We don't actually store the outcome of preference filtering at the time we sent the mail right now (we will after T5791) so I can only report an "Unfiltered" column, which is the maximum number of messages we may have sent (I could do a little better than this now, but it's probably better to hold it until T5791 for a more complete picture). Users with any settings which disable mail will have received less mail than the "unfiltered" number.

(This command may take a while to run since I was extremely lazy about loading the data.)

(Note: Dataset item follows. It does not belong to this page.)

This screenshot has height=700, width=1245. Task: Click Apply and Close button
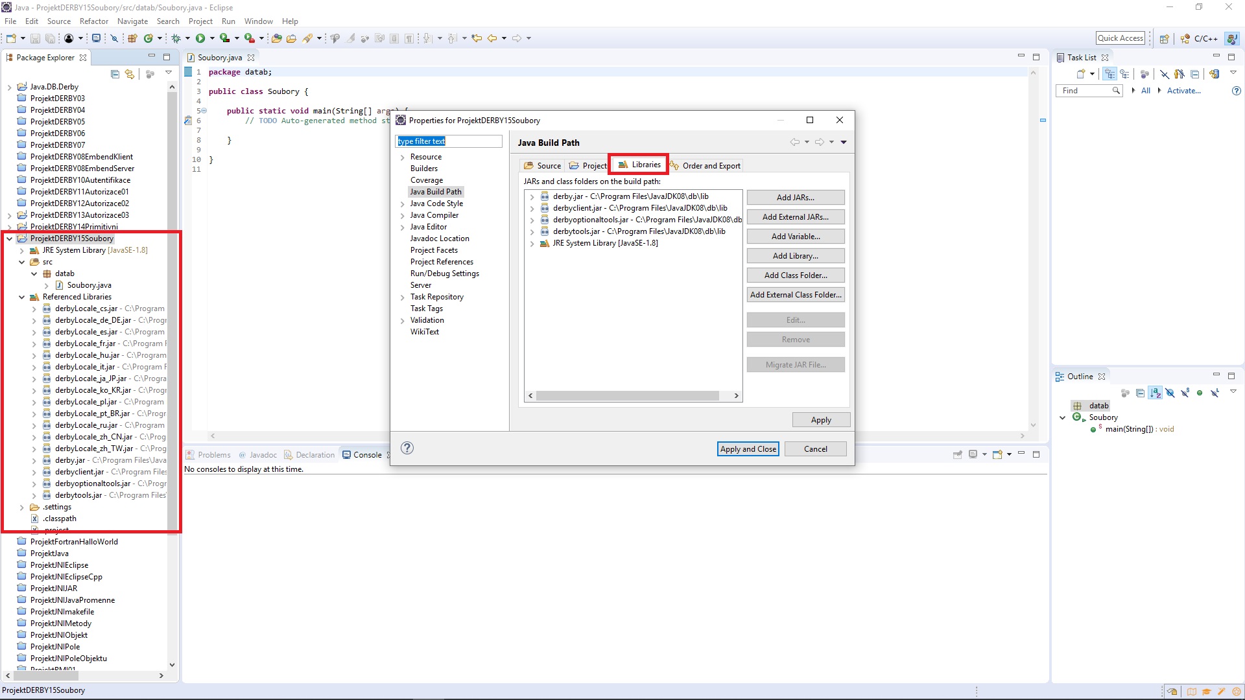[x=748, y=449]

Here are selected numbers for this install, if the context is helpful:

ubuntu@secure001:/core/lib/phabricator$ ./bin/mail volume
+=======================+============+
| User                  | Unfiltered |
+=======================+============+
| epriestley            | 7380       |
| chad                  | 7127       |
| joshuaspence          | 2366       |
| eadler                | 1737       |
| hach-que              | 1100       |
...
| cburroughs            | 469        |
...
| sshannin              | 148        |
...
  • As an admin being able to see people's email settings would be nice, but probably has thorny security issues and I think I can just go figure this out from the DB anyway without too much trouble anyway.

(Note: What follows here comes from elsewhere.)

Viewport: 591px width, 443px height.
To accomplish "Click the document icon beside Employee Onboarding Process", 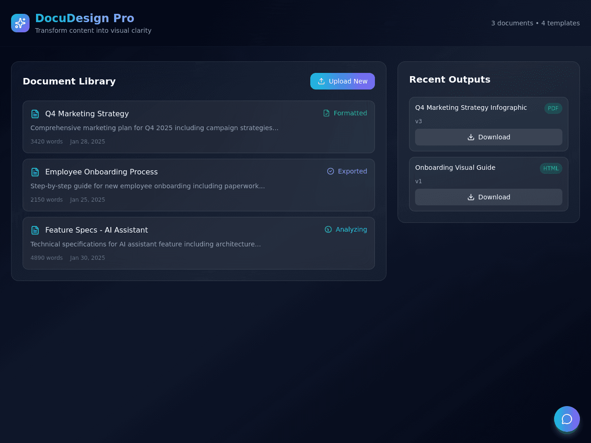I will coord(35,172).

Oh, json. I think this is a not misleading example in-case others are speliunking

SELECT user_preferences.userPHID,user.userName FROM user_preferences JOIN user ON user_preferences.userPHID = user.phid WHERE REPLACE(REPLACE(SUBSTRING_INDEX(SUBSTRING_INDEX(preferences, "maniphest-comment", -1), "," ,1), "\"", ""), ":", "") = 0 ORDER BY user.userName;

D13878 makes bin/mail volume look like this instead:

+==============+============+===========+
| User         | Unfiltered | Delivered |
+==============+============+===========+
| admin        | 145        | 4         |
| example-list | 8          | 1         |
| dog          | 31         | 0         |
| epriestley   | 24         | 0         |
| ducksey      | 18         | 0         |
| saurus       | 8          | 0         |
| squeakybirdo | 3          | 0         |
| nnn          | 3          | 0         |
| facebooker   | 2          | 0         |
+==============+============+===========+

The "Delivered" column is the actual amount of mail we sent the user. However, mail generated before D13878 won't report properly (we didn't record the information), so to get the real number you need to:

  • Wait for D13878 to land.
  • Update to it.
  • Wait 30 days.
  • Then run bin/mail volume.
epriestley renamed this task from Support message batching in the notification pipeline to Support bulk transmission of notification frames in internal Aphlict protocol.Mar 18 2016, 3:27 PM

This task has nothing to do with any user-visible behavior and is purely a performance/network optimization, despite all the discussion about batching emails here. :)

Sorry, I picked a really bad name for it originally.